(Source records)

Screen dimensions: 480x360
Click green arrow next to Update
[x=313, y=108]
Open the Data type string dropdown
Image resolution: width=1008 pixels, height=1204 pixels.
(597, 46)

_Task directions_. Line by line, transcribe the data exactly.

_Finished task_.
Screen dimensions: 480x360
Click green arrow next to Update
[x=313, y=108]
Open the Data type string dropdown
Image resolution: width=1008 pixels, height=1204 pixels.
(597, 46)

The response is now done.